Kenya Diaspora Alliance (KDA), whose membership stands at around 250,000, had earlier told the Business Daily that most Kenyans abroad are worried about the protection of their investment back in the country and usually seek reassurance from authorities and partners before sinking cash into new ventures.

Inflows from the diaspora rose by 20 percent in the nine months to September last year compared to the corresponding period of 2020.

The diaspora remittances increased despite the effects of coronavirus-induced economic fallout in the global economy.
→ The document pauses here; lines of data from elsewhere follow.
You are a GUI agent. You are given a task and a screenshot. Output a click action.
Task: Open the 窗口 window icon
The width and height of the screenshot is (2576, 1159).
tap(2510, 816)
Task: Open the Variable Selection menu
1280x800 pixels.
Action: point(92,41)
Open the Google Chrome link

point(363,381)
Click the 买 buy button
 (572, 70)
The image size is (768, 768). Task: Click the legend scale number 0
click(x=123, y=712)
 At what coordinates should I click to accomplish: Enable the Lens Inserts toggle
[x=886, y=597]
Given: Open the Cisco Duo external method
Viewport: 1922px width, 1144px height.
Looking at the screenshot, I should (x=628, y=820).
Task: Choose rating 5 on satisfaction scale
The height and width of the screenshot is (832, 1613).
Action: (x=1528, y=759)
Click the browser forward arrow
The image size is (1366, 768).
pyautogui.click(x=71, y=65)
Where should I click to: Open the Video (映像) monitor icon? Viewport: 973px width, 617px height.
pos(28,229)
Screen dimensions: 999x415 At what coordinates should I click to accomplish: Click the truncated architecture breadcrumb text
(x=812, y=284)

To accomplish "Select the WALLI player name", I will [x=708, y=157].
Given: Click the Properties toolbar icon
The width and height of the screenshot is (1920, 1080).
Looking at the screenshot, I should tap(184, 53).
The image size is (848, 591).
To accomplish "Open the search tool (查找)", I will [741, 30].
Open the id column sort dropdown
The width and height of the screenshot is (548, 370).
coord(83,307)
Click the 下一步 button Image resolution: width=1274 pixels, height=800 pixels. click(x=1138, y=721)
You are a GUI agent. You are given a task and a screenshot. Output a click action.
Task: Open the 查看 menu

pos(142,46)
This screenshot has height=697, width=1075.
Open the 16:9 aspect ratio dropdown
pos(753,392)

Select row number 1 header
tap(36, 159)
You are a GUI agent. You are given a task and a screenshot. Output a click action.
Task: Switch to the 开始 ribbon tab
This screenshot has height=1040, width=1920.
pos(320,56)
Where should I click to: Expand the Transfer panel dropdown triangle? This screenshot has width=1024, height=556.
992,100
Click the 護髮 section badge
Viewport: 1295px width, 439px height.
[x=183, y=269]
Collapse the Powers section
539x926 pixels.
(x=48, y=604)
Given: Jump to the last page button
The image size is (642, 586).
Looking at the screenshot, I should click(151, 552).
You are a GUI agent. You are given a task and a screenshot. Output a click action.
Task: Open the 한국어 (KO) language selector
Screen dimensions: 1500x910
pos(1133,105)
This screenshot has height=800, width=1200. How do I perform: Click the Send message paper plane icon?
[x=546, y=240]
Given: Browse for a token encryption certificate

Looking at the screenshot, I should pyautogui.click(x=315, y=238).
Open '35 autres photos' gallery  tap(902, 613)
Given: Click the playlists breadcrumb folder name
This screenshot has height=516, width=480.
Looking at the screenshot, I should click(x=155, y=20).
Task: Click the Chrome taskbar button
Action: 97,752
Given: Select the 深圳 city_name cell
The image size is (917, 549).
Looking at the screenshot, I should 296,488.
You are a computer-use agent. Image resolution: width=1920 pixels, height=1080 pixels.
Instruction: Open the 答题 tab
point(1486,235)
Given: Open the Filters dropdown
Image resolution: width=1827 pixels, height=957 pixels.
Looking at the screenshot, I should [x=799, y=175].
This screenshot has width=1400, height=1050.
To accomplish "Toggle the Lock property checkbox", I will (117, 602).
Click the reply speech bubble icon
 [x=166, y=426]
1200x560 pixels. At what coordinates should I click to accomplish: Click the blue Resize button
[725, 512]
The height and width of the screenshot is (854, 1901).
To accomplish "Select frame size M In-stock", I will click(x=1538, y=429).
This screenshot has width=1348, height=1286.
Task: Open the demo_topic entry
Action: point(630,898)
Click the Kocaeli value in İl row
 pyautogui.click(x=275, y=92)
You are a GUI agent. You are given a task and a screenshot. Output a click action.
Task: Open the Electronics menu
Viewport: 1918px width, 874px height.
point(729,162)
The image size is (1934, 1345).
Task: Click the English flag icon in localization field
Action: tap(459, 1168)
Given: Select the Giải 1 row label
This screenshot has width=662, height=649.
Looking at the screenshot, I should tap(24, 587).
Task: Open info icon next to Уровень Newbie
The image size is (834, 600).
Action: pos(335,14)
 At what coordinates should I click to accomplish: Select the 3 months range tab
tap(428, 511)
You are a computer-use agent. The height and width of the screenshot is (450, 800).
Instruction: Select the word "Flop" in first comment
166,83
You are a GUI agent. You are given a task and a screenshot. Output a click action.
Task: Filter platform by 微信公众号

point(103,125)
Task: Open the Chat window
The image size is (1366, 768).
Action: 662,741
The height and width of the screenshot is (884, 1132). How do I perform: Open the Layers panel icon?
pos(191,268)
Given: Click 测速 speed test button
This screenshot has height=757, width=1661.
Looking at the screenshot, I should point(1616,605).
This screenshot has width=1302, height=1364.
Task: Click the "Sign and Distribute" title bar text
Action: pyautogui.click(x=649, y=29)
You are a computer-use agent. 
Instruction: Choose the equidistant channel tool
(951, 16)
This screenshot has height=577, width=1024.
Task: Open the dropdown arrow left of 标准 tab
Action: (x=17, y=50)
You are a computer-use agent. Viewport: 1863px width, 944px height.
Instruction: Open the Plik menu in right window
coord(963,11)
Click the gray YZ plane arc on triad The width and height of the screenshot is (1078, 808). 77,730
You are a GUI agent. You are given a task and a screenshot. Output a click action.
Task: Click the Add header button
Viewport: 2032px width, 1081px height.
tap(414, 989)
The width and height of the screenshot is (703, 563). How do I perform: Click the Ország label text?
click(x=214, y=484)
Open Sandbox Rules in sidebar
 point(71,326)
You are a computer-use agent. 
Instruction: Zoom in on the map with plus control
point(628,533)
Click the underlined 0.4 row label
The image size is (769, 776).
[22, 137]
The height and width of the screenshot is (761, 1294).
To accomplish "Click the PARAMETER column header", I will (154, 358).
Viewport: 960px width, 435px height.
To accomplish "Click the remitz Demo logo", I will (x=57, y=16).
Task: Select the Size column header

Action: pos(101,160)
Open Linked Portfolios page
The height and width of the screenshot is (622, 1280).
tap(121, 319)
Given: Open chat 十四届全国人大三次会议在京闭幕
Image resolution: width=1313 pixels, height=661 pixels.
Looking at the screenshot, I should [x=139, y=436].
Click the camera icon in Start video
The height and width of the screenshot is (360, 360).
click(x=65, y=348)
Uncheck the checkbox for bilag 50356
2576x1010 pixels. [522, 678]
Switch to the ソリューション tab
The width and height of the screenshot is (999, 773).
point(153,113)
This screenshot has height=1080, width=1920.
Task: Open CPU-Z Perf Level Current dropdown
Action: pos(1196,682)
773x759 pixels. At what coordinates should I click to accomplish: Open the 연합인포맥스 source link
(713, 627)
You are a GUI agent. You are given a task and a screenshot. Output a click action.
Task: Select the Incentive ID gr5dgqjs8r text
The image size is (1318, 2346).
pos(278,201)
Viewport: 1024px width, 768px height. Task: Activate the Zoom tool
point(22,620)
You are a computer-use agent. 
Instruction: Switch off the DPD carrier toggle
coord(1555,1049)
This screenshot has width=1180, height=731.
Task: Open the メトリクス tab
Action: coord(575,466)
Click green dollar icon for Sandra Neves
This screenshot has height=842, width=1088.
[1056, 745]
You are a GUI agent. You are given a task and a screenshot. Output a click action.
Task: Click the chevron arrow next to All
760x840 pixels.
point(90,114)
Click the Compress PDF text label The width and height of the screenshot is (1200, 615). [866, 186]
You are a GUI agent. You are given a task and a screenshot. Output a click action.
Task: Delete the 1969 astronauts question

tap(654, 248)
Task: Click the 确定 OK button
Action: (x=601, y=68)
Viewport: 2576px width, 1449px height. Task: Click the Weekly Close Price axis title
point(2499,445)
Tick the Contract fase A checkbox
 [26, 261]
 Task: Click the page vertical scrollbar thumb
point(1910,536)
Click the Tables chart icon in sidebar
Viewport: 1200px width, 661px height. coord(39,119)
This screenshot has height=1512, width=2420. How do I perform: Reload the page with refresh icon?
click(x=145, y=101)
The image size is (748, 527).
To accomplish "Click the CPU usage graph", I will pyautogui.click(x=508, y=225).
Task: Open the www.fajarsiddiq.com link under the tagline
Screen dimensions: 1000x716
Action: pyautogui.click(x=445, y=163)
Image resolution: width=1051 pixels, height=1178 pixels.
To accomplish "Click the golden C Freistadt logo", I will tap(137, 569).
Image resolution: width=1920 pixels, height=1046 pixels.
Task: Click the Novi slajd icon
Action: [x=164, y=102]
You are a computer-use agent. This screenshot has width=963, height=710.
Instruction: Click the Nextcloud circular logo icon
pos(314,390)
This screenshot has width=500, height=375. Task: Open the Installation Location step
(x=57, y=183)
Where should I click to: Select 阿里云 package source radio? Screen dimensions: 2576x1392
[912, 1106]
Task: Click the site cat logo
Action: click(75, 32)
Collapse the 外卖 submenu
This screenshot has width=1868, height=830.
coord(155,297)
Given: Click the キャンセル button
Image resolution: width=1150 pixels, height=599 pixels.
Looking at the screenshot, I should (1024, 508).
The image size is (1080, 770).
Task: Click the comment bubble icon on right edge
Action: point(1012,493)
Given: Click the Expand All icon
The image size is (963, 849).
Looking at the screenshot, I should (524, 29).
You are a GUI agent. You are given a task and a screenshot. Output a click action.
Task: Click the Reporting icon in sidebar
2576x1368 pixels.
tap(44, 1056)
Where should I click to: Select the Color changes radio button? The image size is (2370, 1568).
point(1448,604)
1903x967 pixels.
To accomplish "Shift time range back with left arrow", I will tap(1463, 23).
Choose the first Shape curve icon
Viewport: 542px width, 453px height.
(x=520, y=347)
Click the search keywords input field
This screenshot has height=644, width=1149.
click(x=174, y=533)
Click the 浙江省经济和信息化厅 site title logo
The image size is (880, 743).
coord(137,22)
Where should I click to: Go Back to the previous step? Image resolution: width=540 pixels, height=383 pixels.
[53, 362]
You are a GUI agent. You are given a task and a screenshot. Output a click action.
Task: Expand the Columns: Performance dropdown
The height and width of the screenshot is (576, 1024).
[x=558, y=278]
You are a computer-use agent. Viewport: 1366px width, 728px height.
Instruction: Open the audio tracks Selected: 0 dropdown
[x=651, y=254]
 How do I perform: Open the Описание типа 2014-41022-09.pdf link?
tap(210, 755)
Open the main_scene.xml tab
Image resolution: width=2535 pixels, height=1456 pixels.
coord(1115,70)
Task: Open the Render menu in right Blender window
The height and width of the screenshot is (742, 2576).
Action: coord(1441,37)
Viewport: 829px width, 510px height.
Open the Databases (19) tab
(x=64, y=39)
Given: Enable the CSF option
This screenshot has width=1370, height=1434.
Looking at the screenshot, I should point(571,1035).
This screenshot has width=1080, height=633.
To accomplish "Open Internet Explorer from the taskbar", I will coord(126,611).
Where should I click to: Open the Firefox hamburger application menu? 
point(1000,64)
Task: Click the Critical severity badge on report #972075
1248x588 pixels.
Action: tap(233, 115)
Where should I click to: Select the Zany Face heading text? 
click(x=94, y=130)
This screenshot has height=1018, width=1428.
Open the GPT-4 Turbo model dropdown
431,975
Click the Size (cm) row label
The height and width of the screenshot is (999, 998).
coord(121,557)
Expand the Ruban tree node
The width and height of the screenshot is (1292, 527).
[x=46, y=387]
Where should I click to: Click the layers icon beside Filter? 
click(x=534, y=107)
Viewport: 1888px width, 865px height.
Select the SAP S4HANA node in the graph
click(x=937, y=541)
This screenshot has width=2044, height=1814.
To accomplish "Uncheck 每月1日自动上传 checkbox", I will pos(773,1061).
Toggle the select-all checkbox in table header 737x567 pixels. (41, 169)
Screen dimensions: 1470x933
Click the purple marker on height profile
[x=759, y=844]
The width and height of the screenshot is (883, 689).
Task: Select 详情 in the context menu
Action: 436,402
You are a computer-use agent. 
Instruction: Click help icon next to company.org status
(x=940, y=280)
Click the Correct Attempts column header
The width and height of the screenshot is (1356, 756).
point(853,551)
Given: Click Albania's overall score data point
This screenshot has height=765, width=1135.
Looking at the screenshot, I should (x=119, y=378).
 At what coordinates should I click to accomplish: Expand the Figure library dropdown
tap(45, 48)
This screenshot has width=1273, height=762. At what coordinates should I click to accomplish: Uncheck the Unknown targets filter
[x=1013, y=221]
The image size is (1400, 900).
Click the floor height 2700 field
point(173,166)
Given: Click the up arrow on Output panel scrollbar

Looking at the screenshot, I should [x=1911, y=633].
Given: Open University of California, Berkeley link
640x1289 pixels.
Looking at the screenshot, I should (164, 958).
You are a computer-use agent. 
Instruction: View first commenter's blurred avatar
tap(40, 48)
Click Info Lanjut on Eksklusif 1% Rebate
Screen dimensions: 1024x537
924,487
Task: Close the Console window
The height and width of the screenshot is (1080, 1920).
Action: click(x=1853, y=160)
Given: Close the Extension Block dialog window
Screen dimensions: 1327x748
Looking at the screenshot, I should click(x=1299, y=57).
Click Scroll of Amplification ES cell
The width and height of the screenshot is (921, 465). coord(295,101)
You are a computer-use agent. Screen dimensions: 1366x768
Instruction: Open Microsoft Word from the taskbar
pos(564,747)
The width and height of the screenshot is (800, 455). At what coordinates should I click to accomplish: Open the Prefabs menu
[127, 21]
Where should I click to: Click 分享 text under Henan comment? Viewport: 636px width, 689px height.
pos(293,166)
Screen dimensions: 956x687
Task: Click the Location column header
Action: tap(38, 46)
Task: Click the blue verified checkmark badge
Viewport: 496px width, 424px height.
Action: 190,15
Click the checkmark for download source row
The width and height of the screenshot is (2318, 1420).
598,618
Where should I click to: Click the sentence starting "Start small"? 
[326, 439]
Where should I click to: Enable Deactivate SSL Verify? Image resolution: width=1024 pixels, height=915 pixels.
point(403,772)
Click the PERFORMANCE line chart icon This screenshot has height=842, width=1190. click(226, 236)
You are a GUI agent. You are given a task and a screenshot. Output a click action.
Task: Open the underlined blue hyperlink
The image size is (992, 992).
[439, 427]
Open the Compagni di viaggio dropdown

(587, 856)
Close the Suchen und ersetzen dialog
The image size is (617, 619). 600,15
Data from the Central Bank of Kenya (CBK) released in October 2021 shows that the remittances for the nine months to September stood at $2.71 billion (Sh301 billion), up from $2.27 billion (Sh252.5 billion) in the nine months to September 2020.

Remittances are Kenya’s largest source of foreign exchange ahead of horticulture, tea and tourism earnings. They, therefore, provide crucial backing for the shilling in the forex market in addition to the social benefits for recipients.

The CBK has in recent briefings stated that improved remittance channels have helped raise the amount being sent home, largely through the adoption of digital channels that make it easier and cheaper to send and receive money.

The US remains the largest source of remittances into Kenya, accounting for 61.8 percent of the money sent home in September last year.

Asian markets—especially Saudi Arabia and Qatar— are also gaining prominence due to the rising numbers of migrant workers from Kenya.